One result of our ever-growing urban population is that colleges are challenging the definition of “the college campus” experience. Without an abundant horizontal space to accommodate growing numbers of students, university administrations are increasingly looking to the sky to create integrated buildings where collaboration, discussion, socialization and learning take place. These new “vertical campuses” often rely on elevators to create a space where students and staff move smoothly throughout different “neighborhoods” of their day.
Roosevelt University’s recently-opened, Wabash Building is a perfect example of a vertical campus. Overlooking Chicago’s Grant Park and Lake Michigan, the 32-story building is currently the second-tallest academic building in the nation and the sixth tallest in the world. The building creates a truly unique campus experience by combining classrooms, laboratories, offices, dorm rooms, a dining hall, fitness facilities and student services all under one roof. By going vertical, the administration was able to successfully increase classroom space at its Chicago Campus by 40 percent.
Tucked out of sight, elevators played an important role in making the building possible during both design and execution. One of the challenges with a vertical campus is making the building’s core as efficient as possible. In total, five KONE MonoSpace® elevators and five KONE EcoSystem MR™ elevators were installed in the building. KONE’s machine room-less solutions allowed architects to stack the residential elevators in the same core space as the elevators which serve the classrooms, staff offices and student services, thus maximizing the space available for educational purposes.
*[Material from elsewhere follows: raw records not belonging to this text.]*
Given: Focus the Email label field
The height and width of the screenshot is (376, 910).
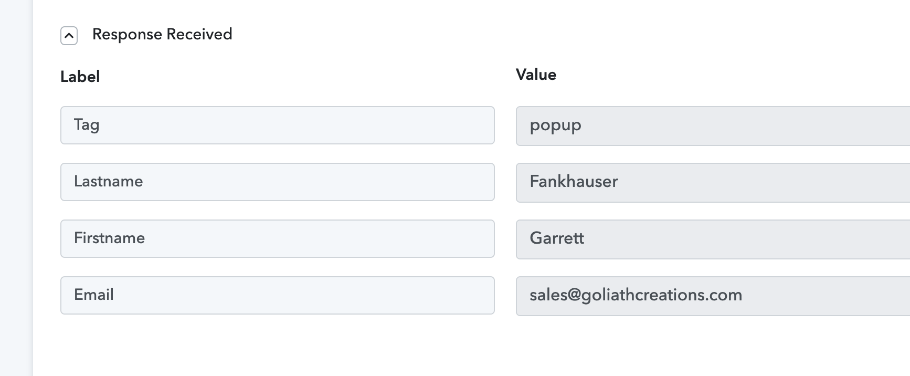Looking at the screenshot, I should point(278,295).
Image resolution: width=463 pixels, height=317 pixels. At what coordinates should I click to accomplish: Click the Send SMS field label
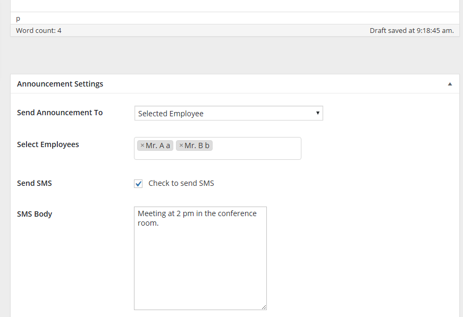pos(34,183)
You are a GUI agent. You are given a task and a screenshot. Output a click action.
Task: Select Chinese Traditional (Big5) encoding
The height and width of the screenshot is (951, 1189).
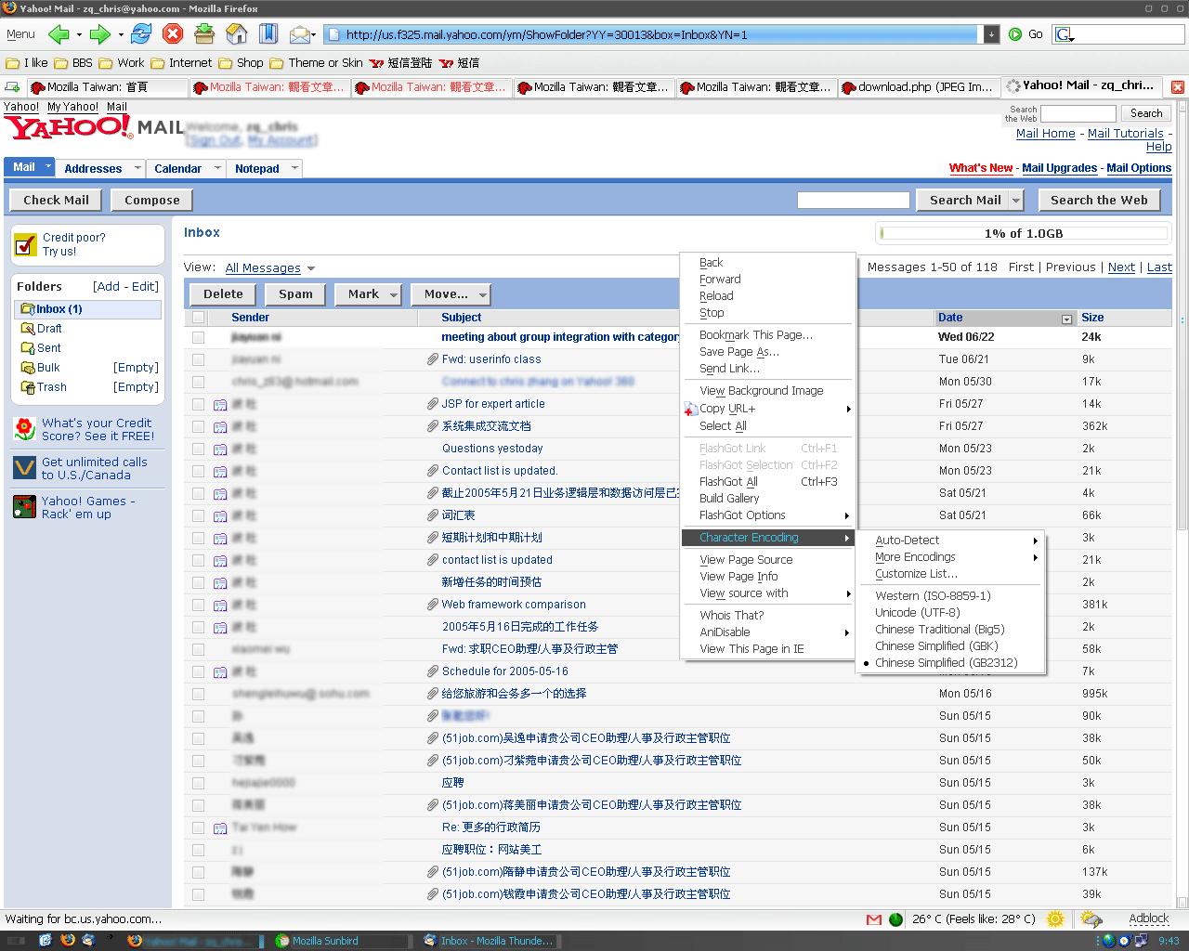939,630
KONE elevators were also large enough and fast enough to meet the unique people flow requirements of a vertical campus, as class schedules require large numbers of students and staff to be moved during small windows of time. A total of six elevators service the heavily-used lower bank of elevators, which provide service to various student functions such as the bookstore, student services, dining, fitness facilities, as well as provides additional service to the main lecture hall floor.
We are proud to have played a role in one of the newest buildings to Chicago’s educational and architecture landscape, and look forward to helping provide eco-efficient solutions for many more vertical campuses.